Exercise task — Reproduce the passage of the orchestral library thread starting at "# Sonuscore Orchestra" and ending at "Essentials by Sonuscore.", renaming "orchestral library" to "sample library".

# Sonuscore Orchestra Complete 2 or BBC Core



## cyberboycoolen (Nov 12, 2021)

Hello all 
It is one of those threads again. I would like to please ask for your advise.
I am trying to decide on my "first" orchestral library and it boils down to BBC core versus Sonuscore The Orchestra Complete 2.
I already have Kirk Hunter Diamond, got it for 49$. I have NI Komplete 13 (which have strings etc.). I have spitfire LABS (free) and BBC Discover and Layers (the free instruments), and The Orchestra Essentials by Sonuscore.
I am primarily looking to arrange music similar to the old final fantasy games (7-8-9), so the symphonic side, but would also like to have the ability to make "epic-trailer" music.
From what I've gathered I am leaning towards Orchestra Complete 2, although I am wondering: is it possible to make "intimate"/magical, calm music with that package, in a similar way to BBC Core (considering I already have the above instruments)? I do not have professional experience with producing music, it's more of a hobby. I understand how to layer instruments and such (in a simple way), I just feel Sonuscore would help me a lot and sound better than what I layer myself.. I do not know music theory and that much about articulations, although I understand more is better for expression. Still, is the articulations in Sonuscore enough?
Also, I was thinking to turn off the reverb on sonuscore orchestra and use my own reverb, as I think it would sound better, and some EQ to clear it up a bit.

As an example, would I be able to make something "similar" to this: 

Just would like to hear your thoughts please. Thank you!


----------



## Owen Smith (Nov 12, 2021)

I can't compare to BBC Core as I don't have it, but you can definitely create intimate, magical music with The Orchestra Complete 2. It even has a number of "magical" and "intimate" presets that have soft strings, harp, woodwinds or choir etc. The nice thing is that you can start with one of the presets and tweak it to what you want. I sometimes just play with it to create soft presets with arcs in the string dynamics and harp behind. To me that Orchestra Complete 2 sounds pretty good on its own and I think you can do a lot with it. You just probably would use other libraries for your melody and wouldn't want to use the same preset during the whole song or it would get too repetitive. I imagine that BBC Core sounds even more convincing and has better individual articulations that TOC 2. The workflow would be very different though. With TOC 2 you can quickly get orchestrated patterns and inspiration, whereas BBC Core is more a traditional set of instruments that you would compose with. I'm not a great orchestral composer so TOC 2 helps me a lot to get started, get inspired, or just to add extra life and realism (I realize this is subjective) to something I've already written. Often TOC2 doesn't come through as the main melodic library, but helps set the orchestral texture, rhythm, and mood. Another library that is really good for intimate and magical writing is Symphobia 3 Lumina. That library is really beautiful and is designed for fantasy/magical writing. It isn't quite as easy to use as TOC 2, but has great soloists, textures, orchestral chords, sound effects, etc. I believe it will be getting a nice update soon.

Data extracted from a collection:
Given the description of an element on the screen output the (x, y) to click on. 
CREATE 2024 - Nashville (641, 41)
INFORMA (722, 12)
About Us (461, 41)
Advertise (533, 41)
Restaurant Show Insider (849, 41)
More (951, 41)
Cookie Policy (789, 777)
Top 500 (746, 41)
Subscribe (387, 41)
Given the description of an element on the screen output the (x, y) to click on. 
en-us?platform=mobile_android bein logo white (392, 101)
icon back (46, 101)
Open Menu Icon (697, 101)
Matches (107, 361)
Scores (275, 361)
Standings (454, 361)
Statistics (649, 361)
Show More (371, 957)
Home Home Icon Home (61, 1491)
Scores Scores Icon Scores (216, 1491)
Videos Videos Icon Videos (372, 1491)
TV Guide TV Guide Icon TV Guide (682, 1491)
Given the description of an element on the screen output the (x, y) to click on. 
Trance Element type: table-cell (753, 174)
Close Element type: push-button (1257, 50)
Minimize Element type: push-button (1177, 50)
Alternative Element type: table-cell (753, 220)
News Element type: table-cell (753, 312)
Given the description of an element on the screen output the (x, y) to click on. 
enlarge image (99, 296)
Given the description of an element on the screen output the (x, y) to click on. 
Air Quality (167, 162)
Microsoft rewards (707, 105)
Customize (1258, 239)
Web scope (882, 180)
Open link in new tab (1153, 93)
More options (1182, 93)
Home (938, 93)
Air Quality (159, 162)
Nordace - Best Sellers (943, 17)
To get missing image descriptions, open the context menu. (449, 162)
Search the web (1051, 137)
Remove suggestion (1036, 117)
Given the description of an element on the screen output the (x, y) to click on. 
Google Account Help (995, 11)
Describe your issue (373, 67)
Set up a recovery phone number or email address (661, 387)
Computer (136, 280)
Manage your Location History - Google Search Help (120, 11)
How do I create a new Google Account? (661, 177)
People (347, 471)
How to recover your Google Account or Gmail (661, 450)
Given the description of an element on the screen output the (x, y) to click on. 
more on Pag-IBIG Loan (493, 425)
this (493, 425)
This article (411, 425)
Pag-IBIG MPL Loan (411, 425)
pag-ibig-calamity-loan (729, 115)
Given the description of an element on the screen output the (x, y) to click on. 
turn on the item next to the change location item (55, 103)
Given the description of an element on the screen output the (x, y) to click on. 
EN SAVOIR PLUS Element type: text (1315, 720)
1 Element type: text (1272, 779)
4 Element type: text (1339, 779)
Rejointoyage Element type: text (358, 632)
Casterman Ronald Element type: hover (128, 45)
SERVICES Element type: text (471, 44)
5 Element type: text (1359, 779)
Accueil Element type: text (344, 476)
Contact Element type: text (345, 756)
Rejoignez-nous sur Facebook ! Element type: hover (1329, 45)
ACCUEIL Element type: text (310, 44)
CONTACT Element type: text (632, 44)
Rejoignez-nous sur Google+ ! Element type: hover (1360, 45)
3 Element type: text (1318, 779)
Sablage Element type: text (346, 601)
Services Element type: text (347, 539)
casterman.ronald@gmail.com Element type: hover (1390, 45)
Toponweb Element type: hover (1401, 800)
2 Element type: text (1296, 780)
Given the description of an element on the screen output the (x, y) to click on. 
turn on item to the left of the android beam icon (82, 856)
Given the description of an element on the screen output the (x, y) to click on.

Exercise response —
# Sonuscore Orchestra Complete 2 or BBC Core



## cyberboycoolen (Nov 12, 2021)

Hello all 
It is one of those threads again. I would like to please ask for your advise.
I am trying to decide on my "first" sample library and it boils down to BBC core versus Sonuscore The Orchestra Complete 2.
I already have Kirk Hunter Diamond, got it for 49$. I have NI Komplete 13 (which have strings etc.). I have spitfire LABS (free) and BBC Discover and Layers (the free instruments), and The Orchestra Essentials by Sonuscore.